* _Data extracts_:
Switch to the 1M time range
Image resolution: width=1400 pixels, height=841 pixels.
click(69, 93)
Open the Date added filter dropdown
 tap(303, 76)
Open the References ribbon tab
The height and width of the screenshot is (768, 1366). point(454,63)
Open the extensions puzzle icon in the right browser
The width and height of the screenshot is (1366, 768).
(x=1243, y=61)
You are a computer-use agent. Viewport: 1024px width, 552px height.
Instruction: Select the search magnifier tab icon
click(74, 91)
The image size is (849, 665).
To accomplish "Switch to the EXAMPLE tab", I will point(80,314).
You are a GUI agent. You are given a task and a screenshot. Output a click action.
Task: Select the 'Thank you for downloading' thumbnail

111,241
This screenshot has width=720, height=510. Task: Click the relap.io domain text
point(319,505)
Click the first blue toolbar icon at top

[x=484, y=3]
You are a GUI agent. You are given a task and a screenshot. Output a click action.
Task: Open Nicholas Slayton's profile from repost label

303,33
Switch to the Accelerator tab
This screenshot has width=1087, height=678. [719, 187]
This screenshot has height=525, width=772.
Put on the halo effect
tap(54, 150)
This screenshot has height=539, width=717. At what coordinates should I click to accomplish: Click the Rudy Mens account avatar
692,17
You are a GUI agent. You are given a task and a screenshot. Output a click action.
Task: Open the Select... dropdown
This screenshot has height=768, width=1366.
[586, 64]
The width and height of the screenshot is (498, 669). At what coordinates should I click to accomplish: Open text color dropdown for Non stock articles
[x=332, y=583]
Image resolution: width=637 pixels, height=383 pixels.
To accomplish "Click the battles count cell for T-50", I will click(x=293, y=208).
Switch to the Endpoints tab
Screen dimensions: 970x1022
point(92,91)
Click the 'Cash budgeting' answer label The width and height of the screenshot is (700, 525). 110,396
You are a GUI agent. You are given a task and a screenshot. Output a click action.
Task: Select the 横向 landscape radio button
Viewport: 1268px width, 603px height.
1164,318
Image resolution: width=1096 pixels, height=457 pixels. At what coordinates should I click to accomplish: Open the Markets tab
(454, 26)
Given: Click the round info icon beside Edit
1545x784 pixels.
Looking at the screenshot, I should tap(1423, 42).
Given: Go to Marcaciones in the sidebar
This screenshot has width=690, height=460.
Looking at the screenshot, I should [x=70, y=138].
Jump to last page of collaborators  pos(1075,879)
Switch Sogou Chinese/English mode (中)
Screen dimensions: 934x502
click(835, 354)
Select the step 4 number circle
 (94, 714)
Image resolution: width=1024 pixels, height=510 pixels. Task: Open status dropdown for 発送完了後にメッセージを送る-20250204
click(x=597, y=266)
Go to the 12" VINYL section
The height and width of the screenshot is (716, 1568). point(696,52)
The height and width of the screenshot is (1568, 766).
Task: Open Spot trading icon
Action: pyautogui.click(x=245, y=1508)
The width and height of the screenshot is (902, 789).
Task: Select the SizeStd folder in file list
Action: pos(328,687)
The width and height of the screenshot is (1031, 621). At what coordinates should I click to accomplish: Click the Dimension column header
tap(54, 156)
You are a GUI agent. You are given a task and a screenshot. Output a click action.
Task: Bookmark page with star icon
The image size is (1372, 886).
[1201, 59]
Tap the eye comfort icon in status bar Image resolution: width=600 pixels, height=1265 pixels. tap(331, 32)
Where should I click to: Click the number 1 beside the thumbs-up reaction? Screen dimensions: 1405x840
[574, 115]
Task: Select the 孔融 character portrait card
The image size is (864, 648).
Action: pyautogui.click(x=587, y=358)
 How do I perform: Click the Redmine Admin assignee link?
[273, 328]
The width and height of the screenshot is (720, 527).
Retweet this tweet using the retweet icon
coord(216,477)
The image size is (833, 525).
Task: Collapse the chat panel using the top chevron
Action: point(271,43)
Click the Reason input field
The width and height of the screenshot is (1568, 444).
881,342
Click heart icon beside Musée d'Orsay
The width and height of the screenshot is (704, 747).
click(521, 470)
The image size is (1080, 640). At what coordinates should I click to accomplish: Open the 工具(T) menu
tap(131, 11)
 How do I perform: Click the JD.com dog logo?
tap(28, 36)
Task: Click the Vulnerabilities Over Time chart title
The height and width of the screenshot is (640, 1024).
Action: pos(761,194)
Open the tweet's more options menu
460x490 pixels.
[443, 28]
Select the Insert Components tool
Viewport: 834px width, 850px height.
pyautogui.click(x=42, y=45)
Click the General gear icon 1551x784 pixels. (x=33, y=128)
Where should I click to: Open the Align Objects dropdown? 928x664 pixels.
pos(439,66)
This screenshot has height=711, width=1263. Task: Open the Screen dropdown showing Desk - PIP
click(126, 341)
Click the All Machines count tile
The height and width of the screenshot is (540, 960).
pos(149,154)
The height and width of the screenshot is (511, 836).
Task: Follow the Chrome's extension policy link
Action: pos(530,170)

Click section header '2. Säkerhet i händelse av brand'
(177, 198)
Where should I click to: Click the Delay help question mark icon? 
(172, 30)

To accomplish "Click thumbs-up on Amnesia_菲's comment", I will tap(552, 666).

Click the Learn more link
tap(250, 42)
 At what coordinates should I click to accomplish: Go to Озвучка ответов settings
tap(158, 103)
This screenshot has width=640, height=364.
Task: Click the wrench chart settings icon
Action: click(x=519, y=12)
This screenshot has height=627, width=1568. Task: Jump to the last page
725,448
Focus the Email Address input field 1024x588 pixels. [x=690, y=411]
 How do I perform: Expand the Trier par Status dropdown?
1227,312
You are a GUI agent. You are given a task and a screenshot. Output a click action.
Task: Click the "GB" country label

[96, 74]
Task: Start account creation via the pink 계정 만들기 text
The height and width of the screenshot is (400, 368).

* _Activity_: Nothing but the lines from the first line of the data through the line with "Click the 'Cash" should be returned, exactly as they appear, both ends included.

* _Solved exercise_:
Switch to the 1M time range
Image resolution: width=1400 pixels, height=841 pixels.
click(69, 93)
Open the Date added filter dropdown
 tap(303, 76)
Open the References ribbon tab
The height and width of the screenshot is (768, 1366). point(454,63)
Open the extensions puzzle icon in the right browser
The width and height of the screenshot is (1366, 768).
(x=1243, y=61)
You are a computer-use agent. Viewport: 1024px width, 552px height.
Instruction: Select the search magnifier tab icon
click(74, 91)
The image size is (849, 665).
To accomplish "Switch to the EXAMPLE tab", I will point(80,314).
You are a GUI agent. You are given a task and a screenshot. Output a click action.
Task: Select the 'Thank you for downloading' thumbnail

111,241
This screenshot has width=720, height=510. Task: Click the relap.io domain text
point(319,505)
Click the first blue toolbar icon at top

[x=484, y=3]
You are a GUI agent. You are given a task and a screenshot. Output a click action.
Task: Open Nicholas Slayton's profile from repost label

303,33
Switch to the Accelerator tab
This screenshot has width=1087, height=678. [719, 187]
This screenshot has height=525, width=772.
Put on the halo effect
tap(54, 150)
This screenshot has height=539, width=717. At what coordinates should I click to accomplish: Click the Rudy Mens account avatar
692,17
You are a GUI agent. You are given a task and a screenshot. Output a click action.
Task: Open the Select... dropdown
This screenshot has height=768, width=1366.
[586, 64]
The width and height of the screenshot is (498, 669). At what coordinates should I click to accomplish: Open text color dropdown for Non stock articles
[x=332, y=583]
Image resolution: width=637 pixels, height=383 pixels.
To accomplish "Click the battles count cell for T-50", I will click(x=293, y=208).
Switch to the Endpoints tab
Screen dimensions: 970x1022
point(92,91)
Click the 'Cash budgeting' answer label The width and height of the screenshot is (700, 525). 110,396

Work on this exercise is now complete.